[Dataset items]
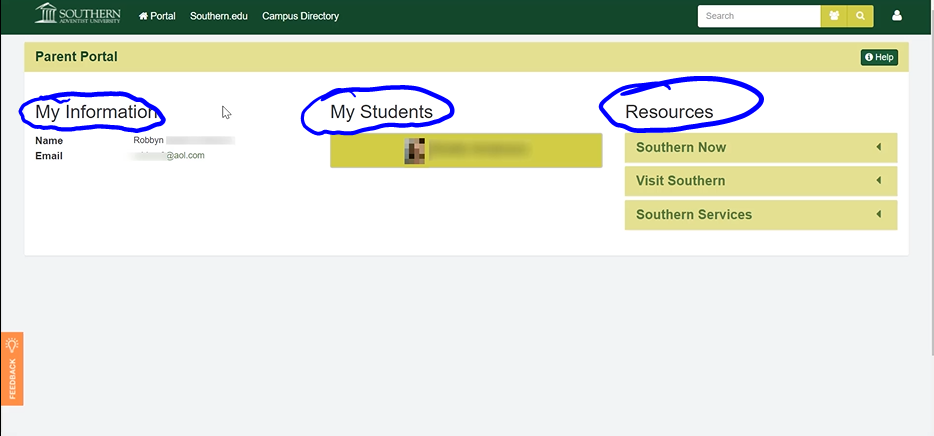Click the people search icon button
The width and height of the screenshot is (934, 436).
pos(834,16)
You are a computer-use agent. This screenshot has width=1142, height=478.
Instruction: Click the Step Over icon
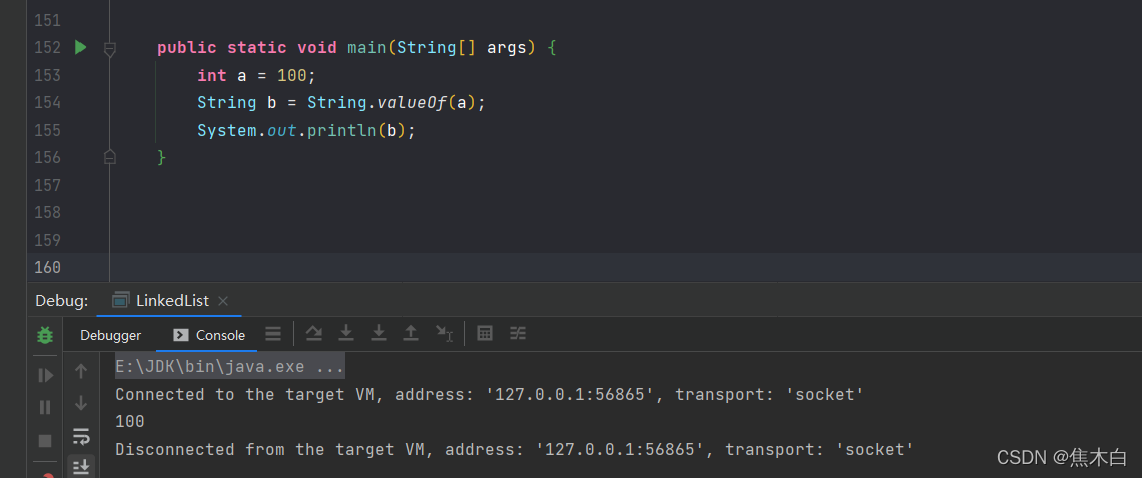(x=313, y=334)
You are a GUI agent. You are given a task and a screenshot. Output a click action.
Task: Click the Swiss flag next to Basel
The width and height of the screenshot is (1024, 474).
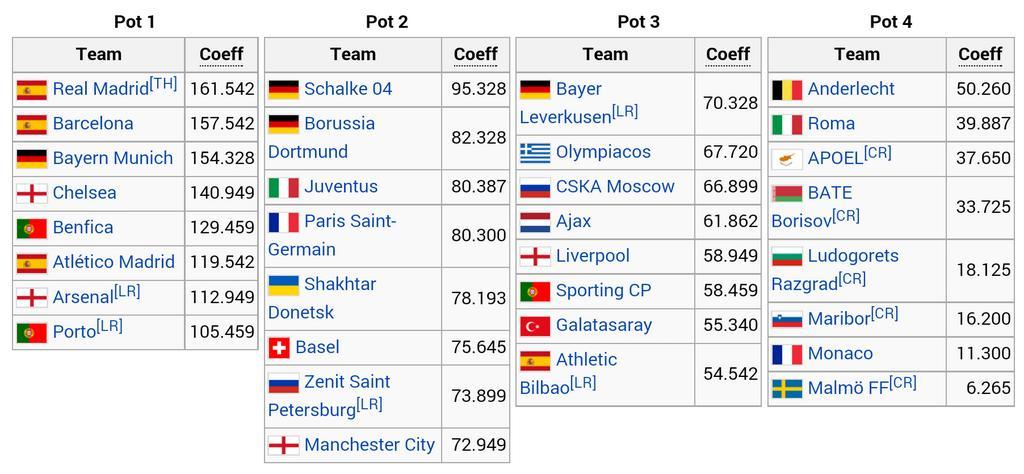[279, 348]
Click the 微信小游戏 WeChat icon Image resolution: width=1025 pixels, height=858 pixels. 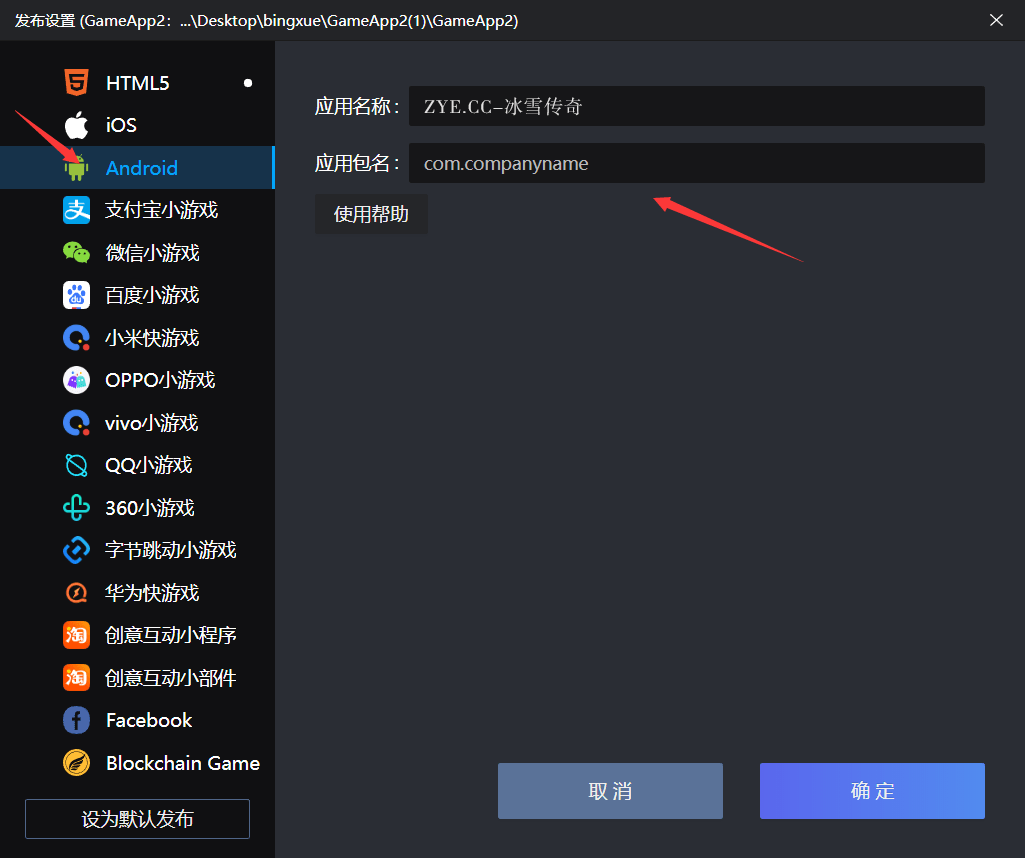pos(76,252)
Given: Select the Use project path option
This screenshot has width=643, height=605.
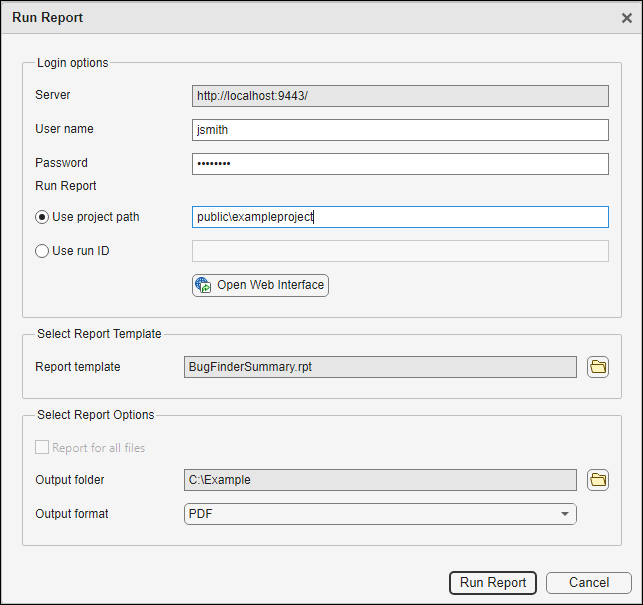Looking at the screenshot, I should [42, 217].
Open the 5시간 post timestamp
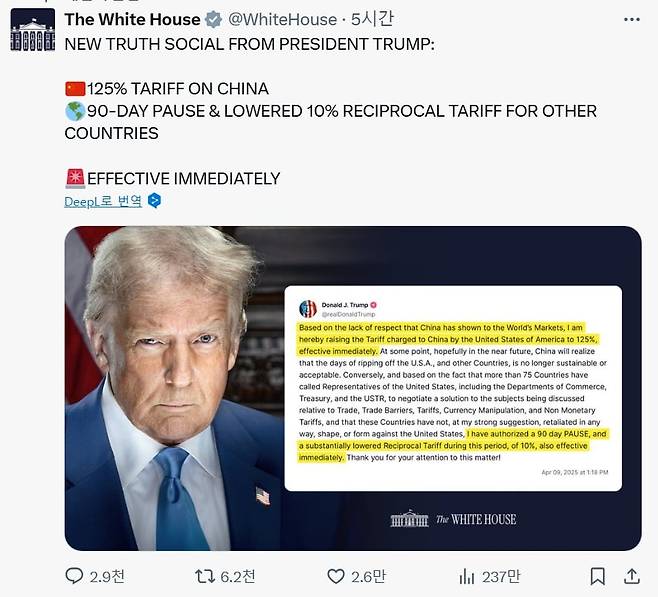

The problem: Show every line of the listing above that contains the word "This", matching case exactly.

Reply to the exercise:
You are a computer-use agent. This screenshot has width=1142, height=478.
This screenshot has width=643, height=605.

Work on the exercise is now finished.